Thank you for your time.
CodePudding user response:
https://en.wikipedia.org/wiki/ISO/IEC_8859-1
Latin-1 is the same as 8859-1. Every character is encoded as a single byte. There are 191 characters total.
CodePudding user response:
Here the underlying reason the for "encoding=" parameter.
English speakers live in an easy world where the number of necessary characters to write any kind of text or computer code is small enough to be stored in a 8-bit byte (even on a 7-bit, btw, but that's not the point). Therefore, 1 character = 1 byte, everybody agrees on the meaning of each one of the 256 possible 8-bit values.
Many other languages, even those who use the same latin alphabet, need all kinds of accented letters and specialties that do not exist in English. In addition, all special characters of all those languages don't fit into 256 different byte values. Historically, every language community has decided on a specific encoding for all byte values above 127. latin-1, aka iso-8859-1, is one of those encodings, but as you may guess, not the only one. This doesn't scale well, of course, and won't work for languages that don't use latin alphabet and need far over 256 different values.

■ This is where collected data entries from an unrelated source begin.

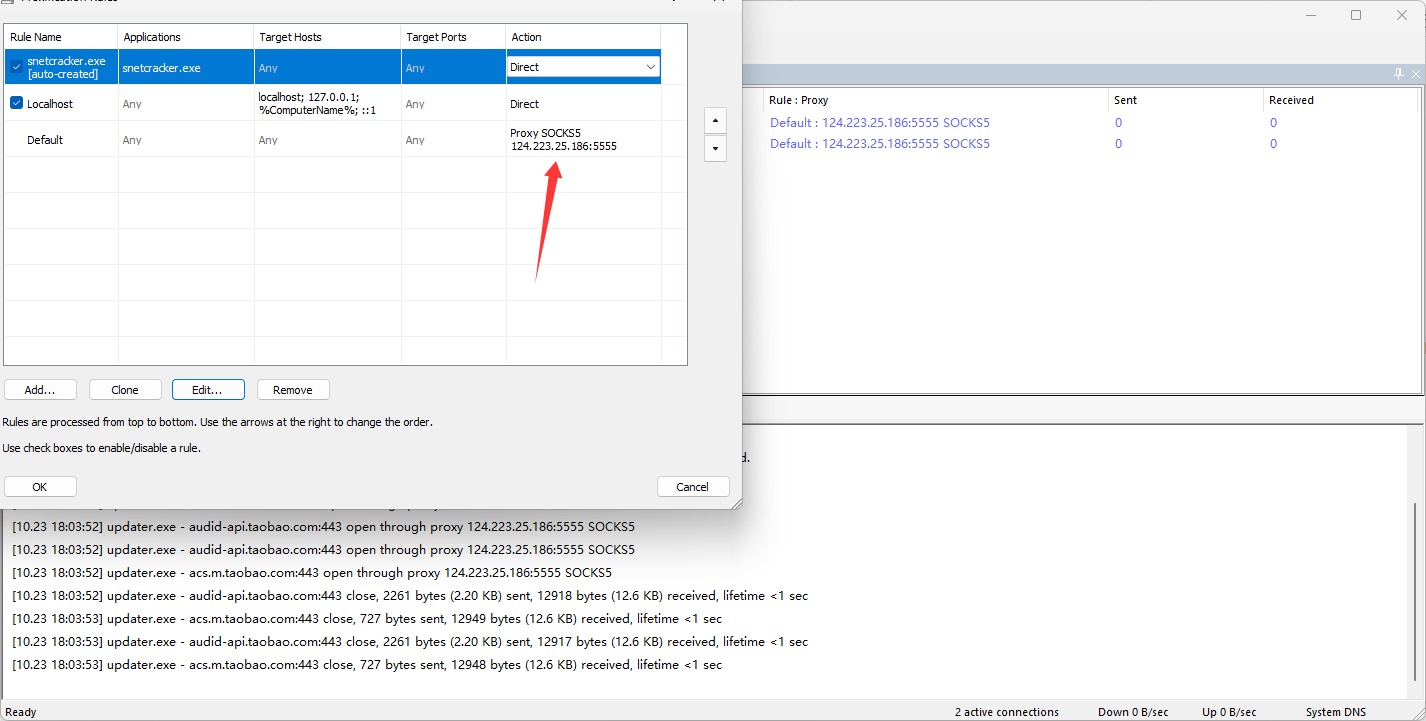Uncheck the snetcracker.exe rule checkbox
Image resolution: width=1426 pixels, height=721 pixels.
(x=16, y=67)
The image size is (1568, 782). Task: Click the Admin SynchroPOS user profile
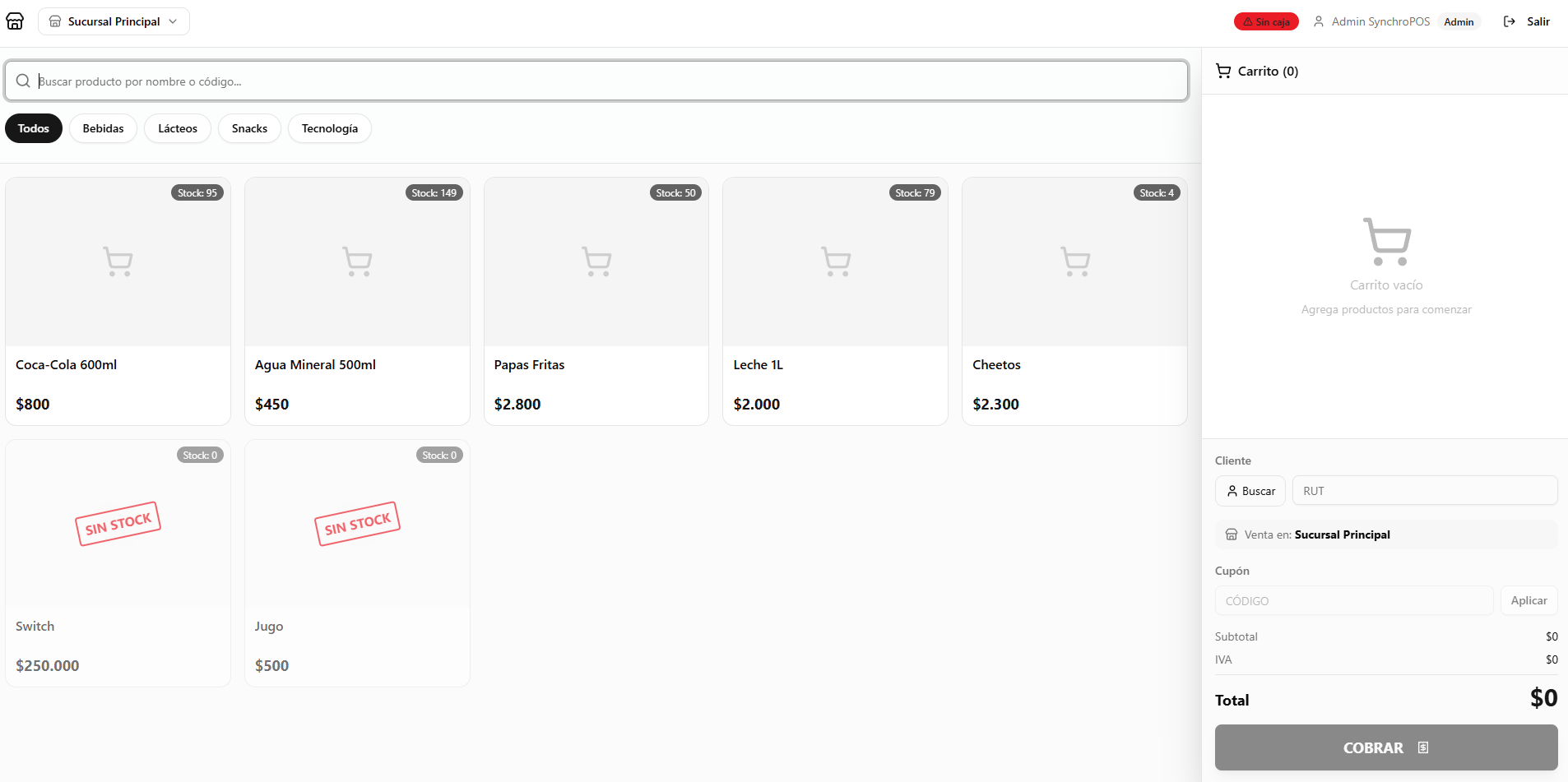(1380, 22)
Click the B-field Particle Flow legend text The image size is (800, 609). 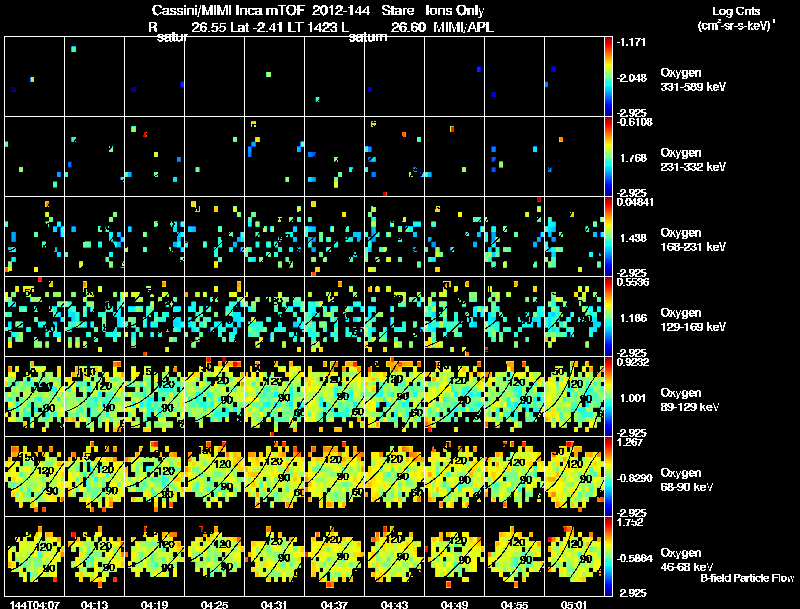point(747,578)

In all modern languages, a character and a byte are two different things. (read this sentence twice or more, and commit into permanent brain memory)
The computer can in no way "guess" which is the encoding of a byte stream (like a csv file) that you feed it for processing as text (= strings of characters). Therefore, a function that reads files (I didn't watch the video, but the name of the function is explicit enough to understand its purpose) has to convert bytes (on the disk) into characters (in memory, using whatever internal representation the language happens to use). Inversely, when you have to write something to the disk or the network, which can only accept 8-bit bytes, you have to convert back your characters into bytes.
Those conversions are performed using the particular encoding your file/byte stream/network protocol is using.
As a side note, you should consider getting rid of 8859-* encoding and using unicode, and the utf-8 encoding, as much as possible in new developments.